I once got a bus to a business lunch. I checked with a woman at the bus stop about the direction the bus was headed. She reassured me and added: “Are you getting on a bus? Alone?” She was doing just that herself but I was white and dressed to be taken seriously while she was black and dressed to go food shopping. We sat together and had a nice chat. Like many others in LA, she was surprised to be told that in the UK I used buses regularly, and that sometimes very posh people travelled by bus.

Because a white middle-class woman on a bus is rare, maybe passengers make up stories about me. Do they imagine I’ve got a conviction for driving under the influence of alcohol or drugs, what is known as a DUI, and have had my license suspended?

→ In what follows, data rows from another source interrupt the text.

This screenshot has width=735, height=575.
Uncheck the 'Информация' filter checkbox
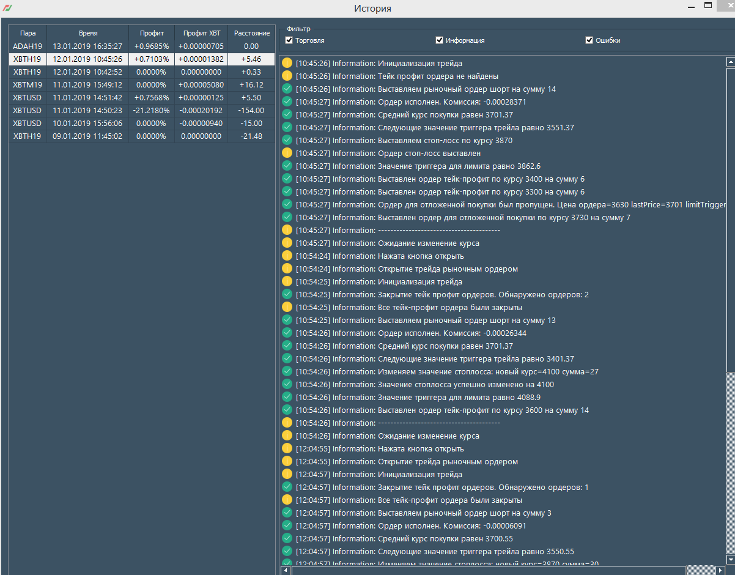pyautogui.click(x=439, y=40)
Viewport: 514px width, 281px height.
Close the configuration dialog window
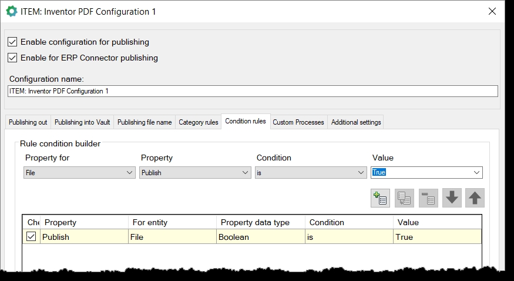pos(492,11)
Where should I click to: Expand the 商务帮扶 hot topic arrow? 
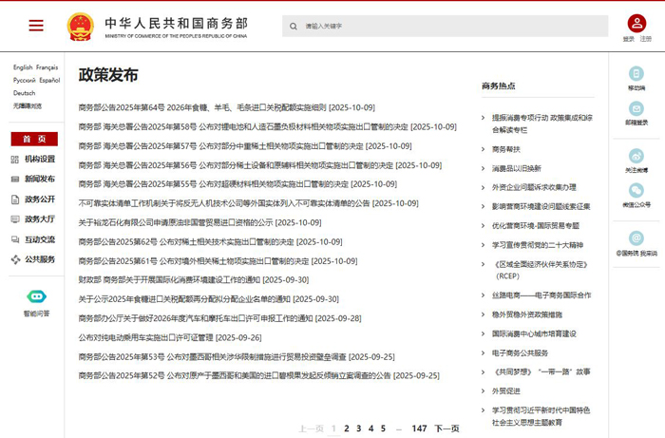point(485,149)
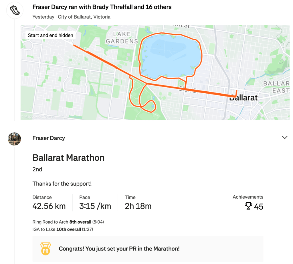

I sometimes wonder if the squirming guy I wrote about in my opening paragraph really had car trouble or whether he had a DUI (driving under the influence). Maybe the public shame of bus travel was adding to his punishment – a bit like being put in the stocks?

As a working-class kid whose parents didn’t have a car, my world would have been so much smaller without buses. As teenagers, me and my chums happily hopped on late buses home from dancing in Pudsey and Leeds.

How I miss sitting on a bus, looking out of the window, reading, and making up stories about those around me. It’s inadvisable to let your guard down on an LA bus and cast more than discreet glances at fellow passengers.

I dearly wish my friends here could share the delights of more gentrified bus travel with me. They’re so imprisoned in their cars that they feel apprehension and even panic leaving them. Our handyman once apologised for quitting early to drive friends to the airport. Parking fees put them off airport parking, but they also didn’t fancy sitting next to strangers on a shuttle.

Last time I was in the UK I went on a bus in Oxford. It had a cheerful driver and Wi-Fi. I mischievously emailed LA friends to tell them I was having a fine time, Googling, giggling, and gossiping – on a bus!

By Lynne Bateson, US Correspondent

 

As a child growing up in a Yorkshire village, journalist Lynne Bateson rarely went to the city of Leeds just a few miles away, but she dreamed of living in the US. She made it. Here she recounts her adventures, taking a down-to-earth look at life Stateside.